#### Texto seleccionado
== == ==

¿De verdad viene el lobo?

Mientras se resuelve el acertijo Trump —ni siquiera él parece tener del todo claro si quiere pasar a la historia como el pacificador del mundo o como el abusón del patio del recreo— en Europa siguen pintando bastos. La invasión de Ucrania, hace ya casi tres años, ha vuelto a traer la guerra a nuestro continente después de ocho décadas sin oír el ruido del cañón.

Desde la derrota del Eje en 1945, habíamos vivido la entrada de las divisiones del Pacto de Varsovia en Hungría y Checoslovaquia y, más cercanos en el tiempo, los conflictos resultantes de la desintegración de Yugoslavia. Pero todo aquello tenía un cierto carácter de guerra civil en el bando comunista de la Guerra Fría —ya fuera entre los forzados aliados de la URSS o entre las naciones que, también a la fuerza, formaban la Yugoslavia de Tito— y al resto de Europa parecía no afectarle. Lo de Ucrania es otra cosa: la conquista de un Estado independiente por otro más poderoso, cuyo asiento permanente en el Consejo de Seguridad de la ONU debería implicar el compromiso de mantener la paz.

Si las tropas de Putin hubieran conseguido tomar Kiev en pocos días, es probable que el mundo hubiera seguido adelante sin conmoverse demasiado. Después de todo, eso es lo que ocurrió en Crimea. Pero pasó lo que pasó, y es la guerra —más que la ocupación del territorio, a pesar de la apuesta de la ONU por la integridad de las fronteras como mejor vía para evitar la ley del más fuerte—, la que ha destruido la falsa sensación de seguridad de que los europeos gozábamos hasta hace bien poco.

La feliz vida de las ovejas

Imagine el lector, si le place, a las naciones europeas como ovejas —no pretendo faltar al respeto a ninguna pero, desde la perspectiva de la seguridad, las similitudes son innegables— que pacen felices tras el cercado que las hace sentirse seguras. Un cercado de sólido alambre de espino, pero chapuceramente tendido sobre cuatro estacas verticales que, como la casa de paja del primero de los tres cerditos del conocido cuento infantil, se han venido abajo al primer soplido del lobo feroz.

Un cercado de sólido alambre de espino, pero chapuceramente tendido sobre cuatro estacas verticales que se han venido abajo al primer soplido del lobo feroz.

== == ==

#### Información
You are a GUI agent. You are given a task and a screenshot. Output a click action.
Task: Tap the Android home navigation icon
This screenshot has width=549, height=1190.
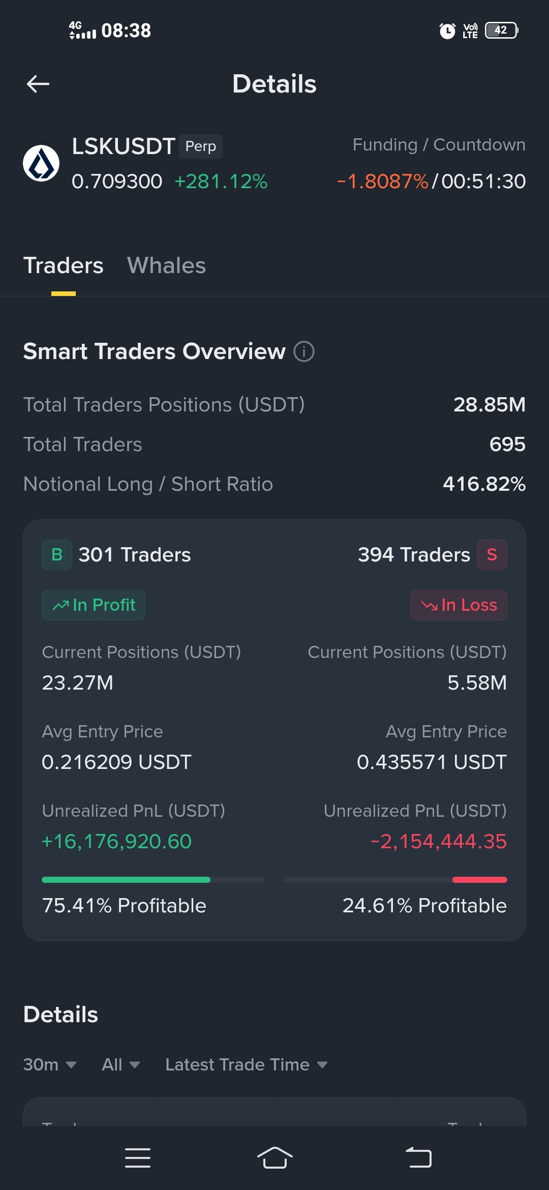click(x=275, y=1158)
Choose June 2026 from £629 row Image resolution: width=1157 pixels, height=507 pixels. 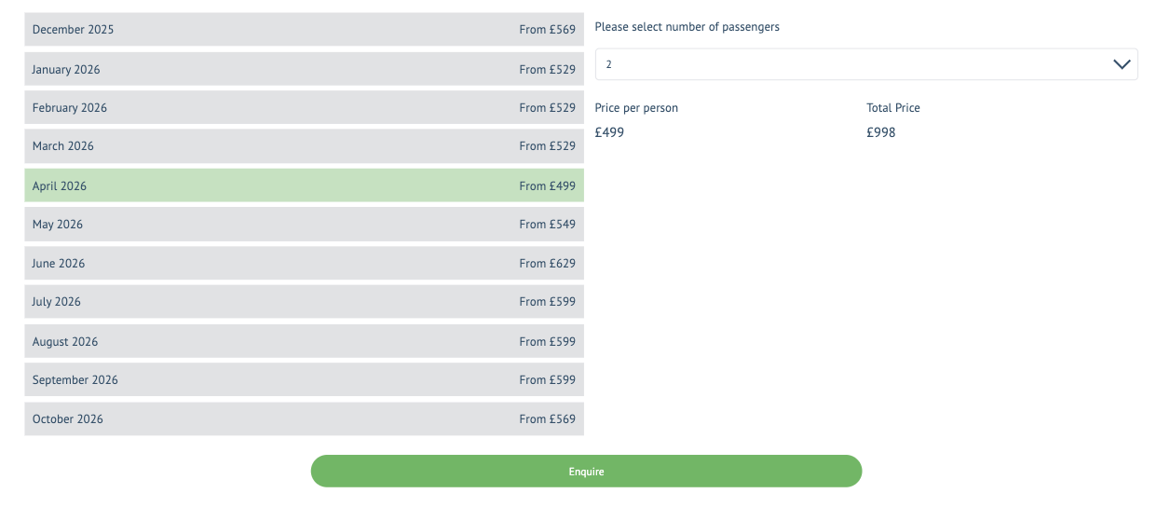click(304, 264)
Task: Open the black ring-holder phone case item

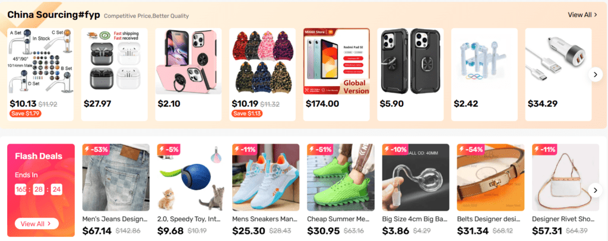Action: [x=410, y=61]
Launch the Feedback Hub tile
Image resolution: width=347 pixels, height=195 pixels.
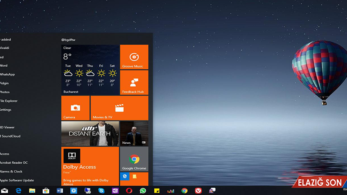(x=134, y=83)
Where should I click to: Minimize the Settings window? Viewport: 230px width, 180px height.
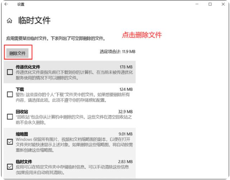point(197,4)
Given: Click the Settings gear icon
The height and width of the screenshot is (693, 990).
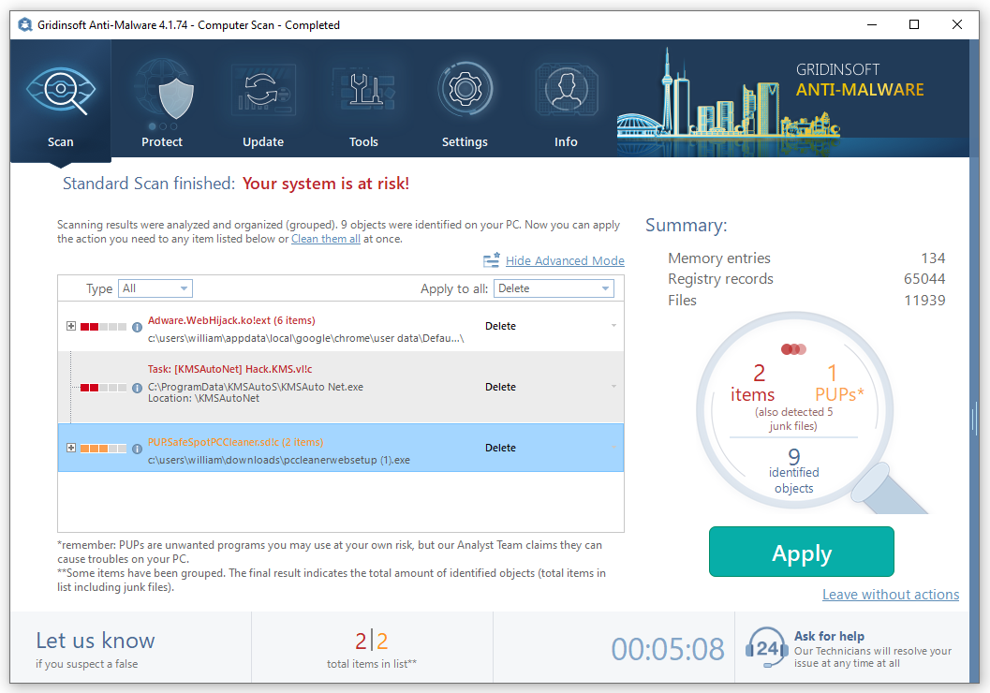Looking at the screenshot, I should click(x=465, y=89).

== == ==

#### Tarea
Reproduce tal cual el texto sobre la guerra en Ucrania, empezando en las palabras "Imagine el lector, si" y terminando después de "infantil, se han venido abajo al primer soplido del lobo feroz.". Las entradas no guardan relación con el texto.

#### Respuesta
Imagine el lector, si le place, a las naciones europeas como ovejas —no pretendo faltar al respeto a ninguna pero, desde la perspectiva de la seguridad, las similitudes son innegables— que pacen felices tras el cercado que las hace sentirse seguras. Un cercado de sólido alambre de espino, pero chapuceramente tendido sobre cuatro estacas verticales que, como la casa de paja del primero de los tres cerditos del conocido cuento infantil, se han venido abajo al primer soplido del lobo feroz.